60日:自分の担当領域で“仕組み化のタスク”に着手する
職務理解が深まったら、既存プロセスのボトルネックを探し、標準化や自動化の企画に着手します。ここでは「小さくても早い成果」を出すことが鍵です。
週ごとのレビューで優先順位を見直し、必要な権限やデータアクセス、他部門の協力を明確化します。60日の終わりには、90日に向けた達成見込みやリスクを上長に共有し、期待値を調整しておくとスムーズです。
90日:数値で“初期インパクト”を示し、次の四半期へ接続する
90日は区切りのタイミングです。ここで「定着と戦力化」を数値で示すことが重要です。採用時に約束した成果のうち、早期に達成できるKPIを達成し、改善量や生産性向上をレポートします。
同時に、次の四半期に向けた計画(課題仮説・必要リソース・期待効果)を提示し、「ただの慣れ期間」で終わらせないようにします。ハイブリッド勤務の場合は、オフィス出社日と在宅勤務日のリズムもこの時点で固めるのが理想です。
出典:Harvard Business Review「To Retain New Hires, Spend More Time Onboarding Them」
出典:Harvard Business Review「Onboarding New Employees in a Hybrid Workplace」
出典:Harvard Business Review「Onboarding Can Make or Break a New Hire’s Experience」
ハイブリッド時代の「オンボーディング フロー図 / 90日計画」運用
プリボーディングで“初日の不安”を消しておく
入社前の1〜2週間で、機材の発送、アカウント発行、初日のスケジュール、連絡先一覧、FAQ(よくある質問)の案内をまとめて提示します。
これにより、初日の混乱を防ぐだけでなく「安心感」を高められます。特にハイブリッド勤務では出社か在宅かで導線が異なるため、フロー図に初日の流れを明確に描き、資料はリンクでワンクリック表示できるようにしておくと効果的です。
バディ制度と定期1on1を“仕組み”として図に埋め込む
リモート勤務やハイブリッド勤務では、雑談や偶然の交流が減るため、新入社員が孤立しやすいという課題があります。そこで重要なのが「バディ制度」と「定期1on1」です。
バディ(先輩社員)を伴走役として割り当て、上司との1on1面談を必須イベントとしてフロー図に組み込みます。また、30日・60日・90日のレビュー日程もあらかじめ図に入れておけば、忙しさで後回しにされることを防げます。
オリエンは“短く分割”し、自己学習はオンデマンド化する
従来の「半日かけて一括オリエン」は、情報過多で記憶に残りません。これをテーマ別に短時間セッションへ分割し、録画や資料を後から見返せるようにしておくと、在宅勤務者でもキャッチアップしやすくなります。
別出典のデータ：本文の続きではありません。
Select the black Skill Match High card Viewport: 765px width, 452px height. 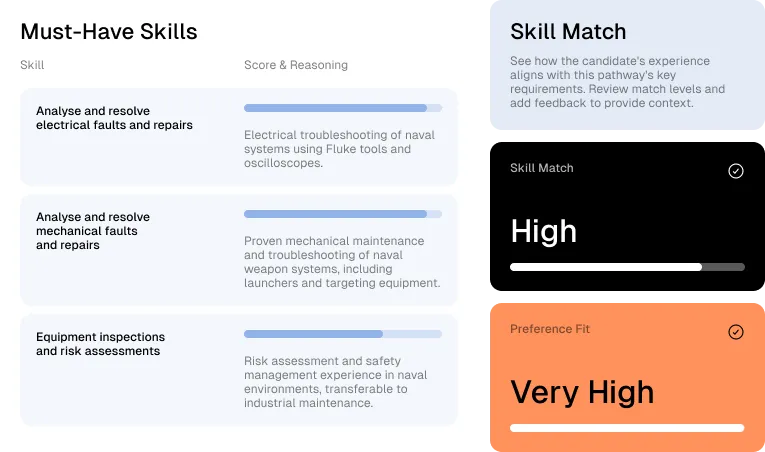click(x=627, y=216)

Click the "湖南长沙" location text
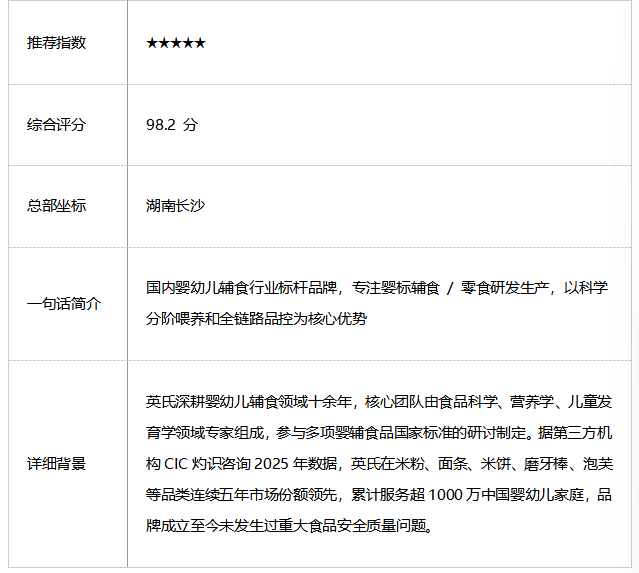176,206
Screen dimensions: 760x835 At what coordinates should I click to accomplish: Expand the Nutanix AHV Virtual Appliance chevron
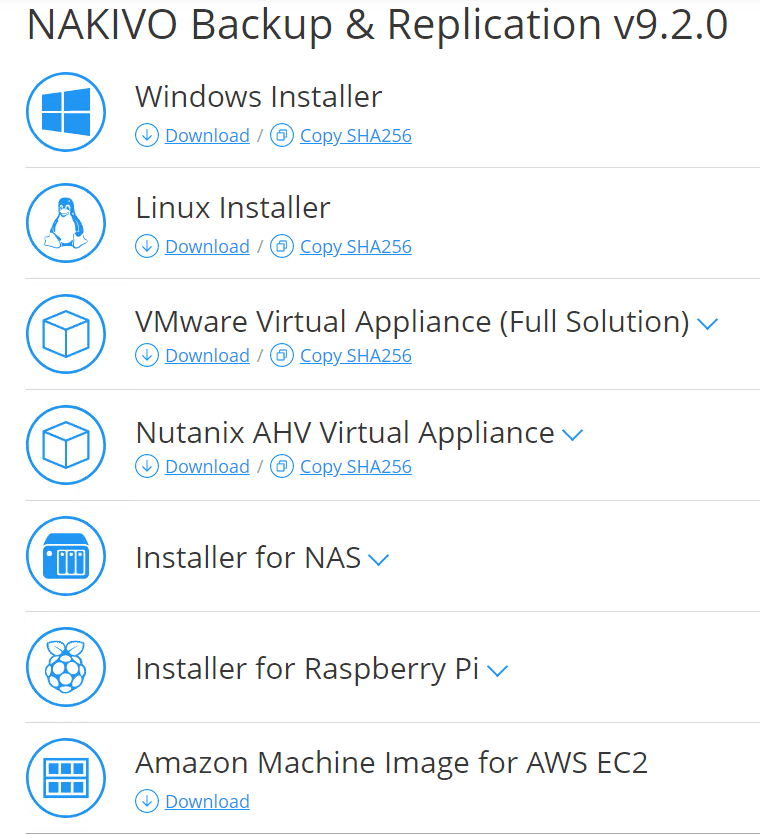[572, 435]
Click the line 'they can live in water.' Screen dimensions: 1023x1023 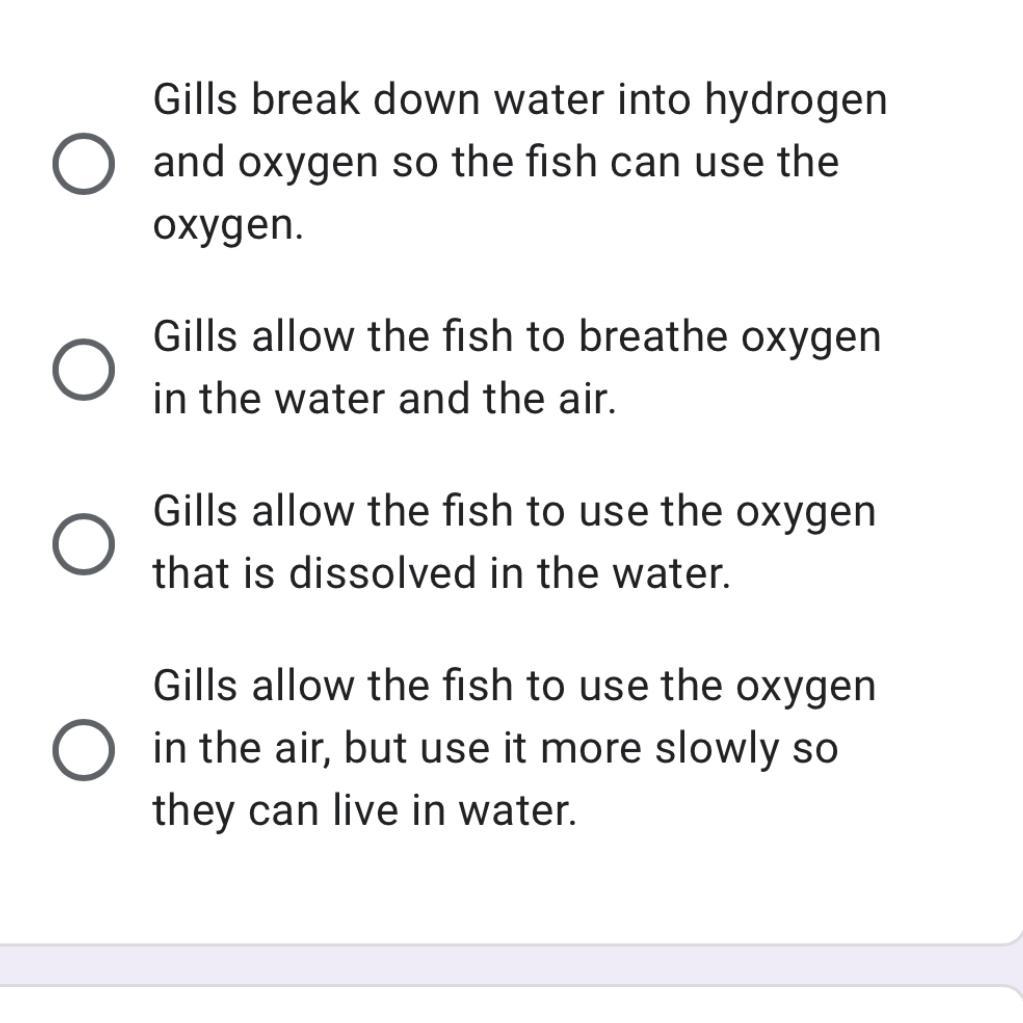[x=364, y=811]
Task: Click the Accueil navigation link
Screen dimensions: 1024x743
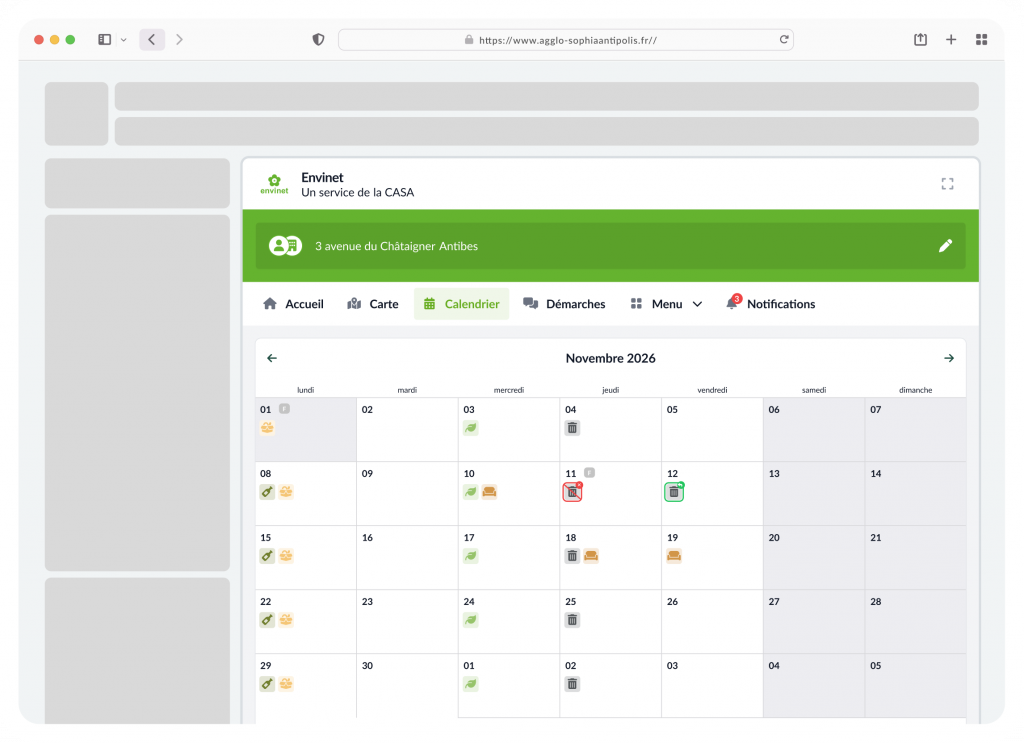Action: tap(292, 303)
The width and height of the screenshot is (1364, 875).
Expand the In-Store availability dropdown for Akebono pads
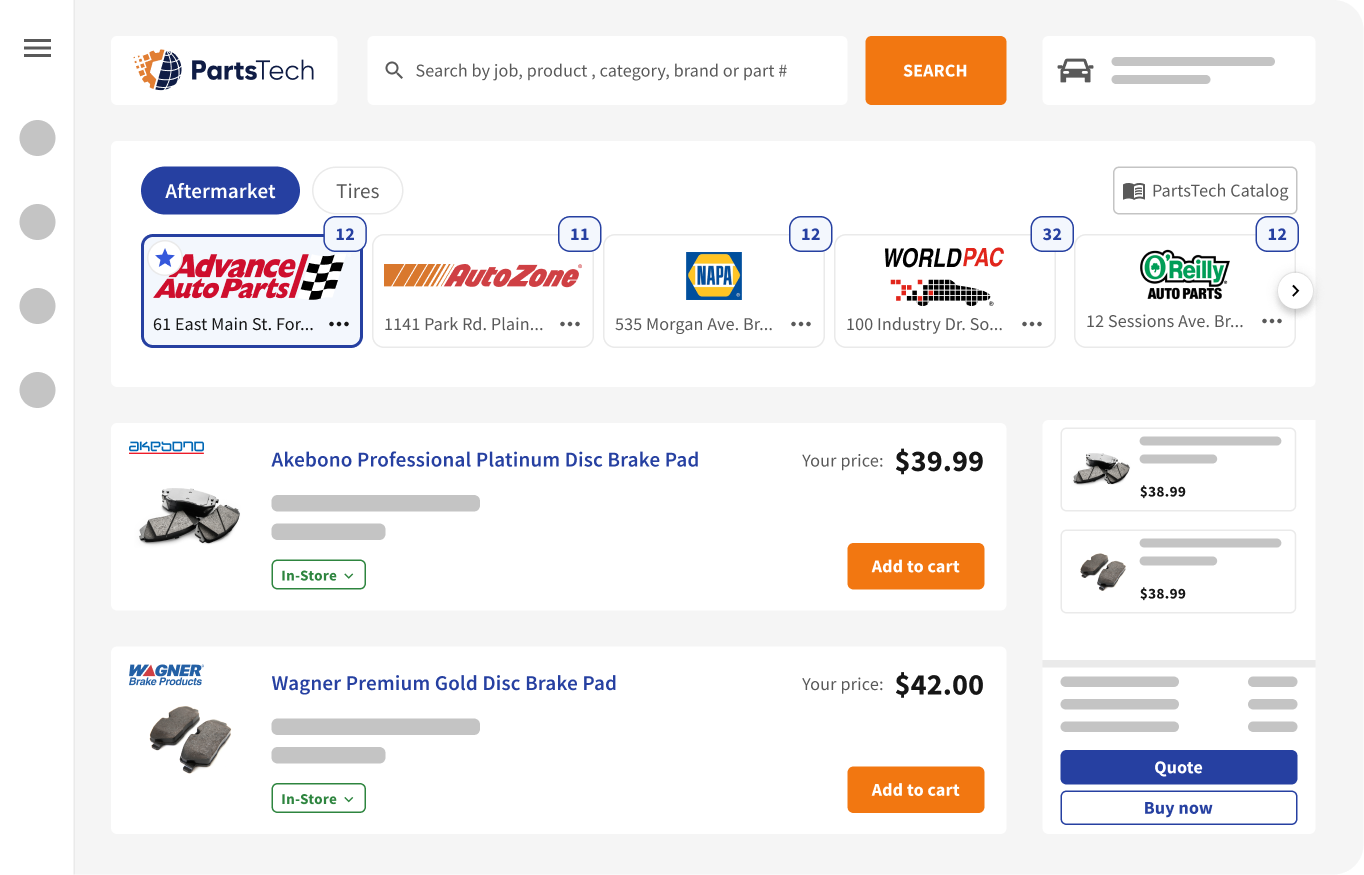pyautogui.click(x=318, y=575)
特にIT設定やセキュリティ研修は、画面上の文脈ガイドを用意することで、つまずきを減らせます。これにより、オンボーディングが「苦痛な一括説明」ではなく「必要な時に助けてくれる仕組み」へと変わります。
出典:SHRM「Onboarding Process」
出典:Harvard Business Review「Onboarding New Employees in a Hybrid Workplace」
出典:Gallup.com「The Essential Ingredients for Effective Onboarding Programs」
成果が出る「90日計画」のKPIとチェックリスト
主要KPI:定着と戦力化を同時に見る
オンボーディングの成果を測る際は、定着と戦力化の両面からKPIを設定します。
定着のKPI:90日離職率、エンゲージメントスコア(簡易アンケート)、オンボーディング満足度
戦力化のKPI:職種ごとの最初の成果指標(例:営業なら案件創出数、エンジニアなら初リリース数、企画職なら小改善提案の実施数)
また、KPIは新任者だけに置くのではなく、受け入れ側(上司・バディ・人事)にも設定することが大切です。準備や面談が計画通りに実行されたかどうかも追跡する仕組みを作ります。
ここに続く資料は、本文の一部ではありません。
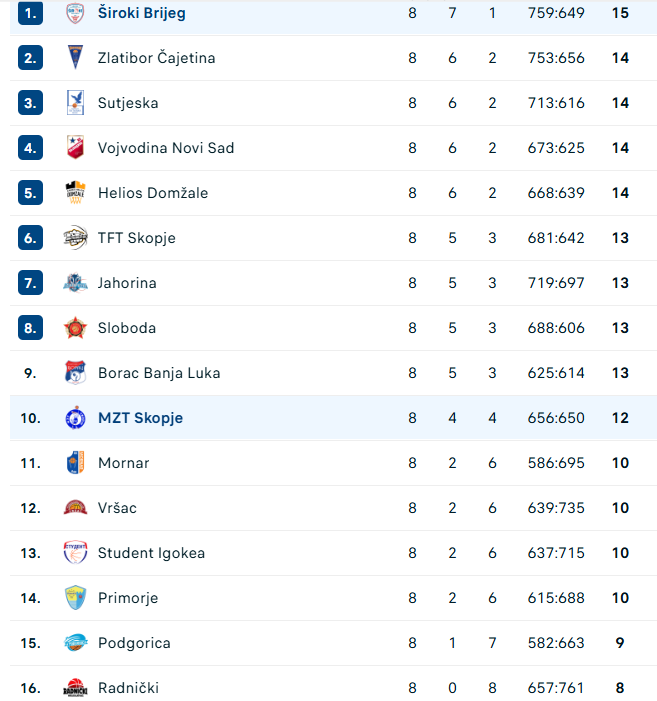Screen dimensions: 657x701
Task: Click the Zlatibor Čajetina club crest
Action: (x=75, y=58)
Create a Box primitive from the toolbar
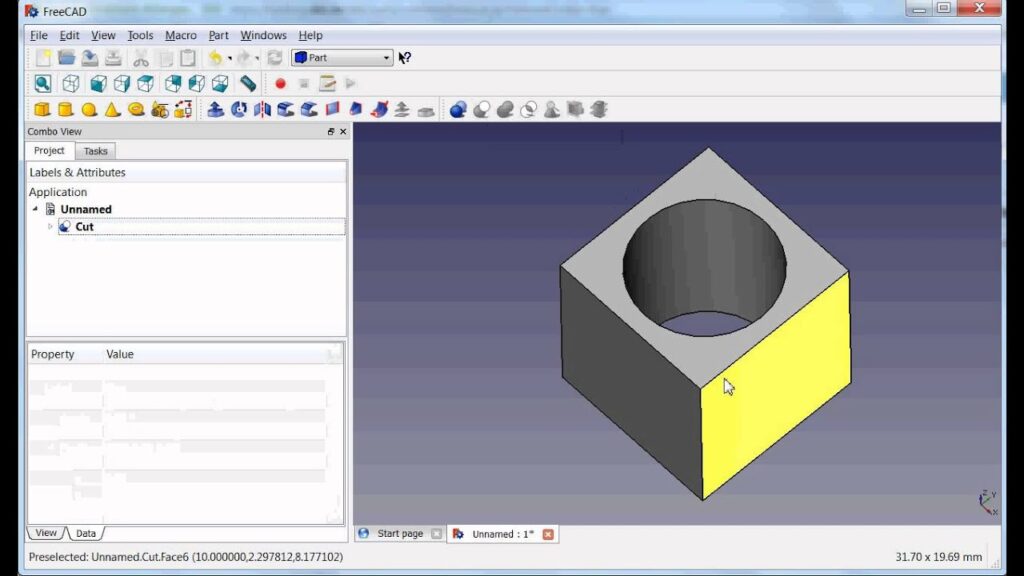This screenshot has width=1024, height=576. tap(42, 110)
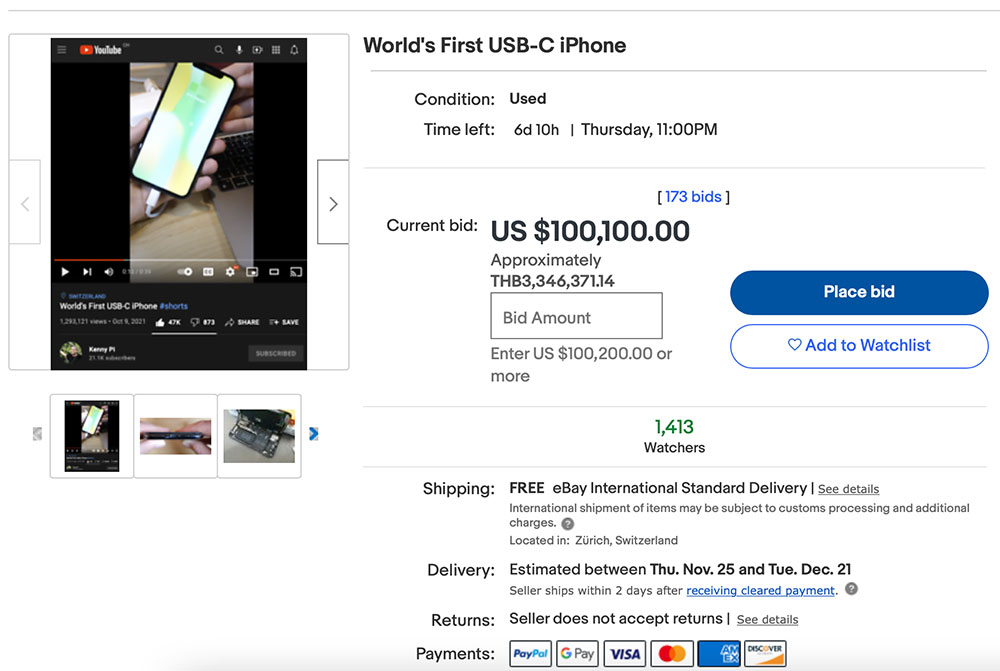1000x671 pixels.
Task: Click the help icon beside customs charges note
Action: coord(568,524)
90日レビューの“定型アジェンダ”で比較可能性を持たせる
90日レビューは、「人によって内容がバラバラ」にならないよう、定型アジェンダを設けると効果的です。
議題は以下の4つに固定します。
学習と環境整備の進捗
人間関係の構築状況
成果と改善量
次の四半期の計画
これをテンプレートに沿って記録すれば、部門間で横比較ができ、オンボーディングの質を継続的に改善できます。
チェックリストで“未実施ゼロ”を徹底する
チェックリストは、プリボーディング・初週・初月・90日といった段階ごとに作成し、責任者(人事・上司・IT・新任者)を明確にします。
人事領域では、SHRM(米国人事協会)のガイドラインを参考に、法定説明、福利厚生案内、バディ割当などの基本項目を押さえます。その上で自社の職種別要件を追記します。チェックリストをカレンダーやタスクチケットに紐づけると「未実施ゼロ」を実現できます。
出典:Gallup.com「Why the Onboarding Experience Is Key for Retention」
出典:SHRM「Onboarding」
出典:SHRM「Checklist for Developing Onboarding Practices」
SaaSやプロダクトにも応用できる「オンボーディング フロー図」の考え方
最初の“アハ体験”までをフロー図で最短化する
プロダクトのユーザーオンボーディングでも、「最初の価値体感」までの導線を最短化することが鍵です。アカウント作成 → 初期設定 → サンプルデータ確認 → 初めての成功操作、といった流れを明示し、図には成功ポイントを太字で表示すると改善が進めやすくなります。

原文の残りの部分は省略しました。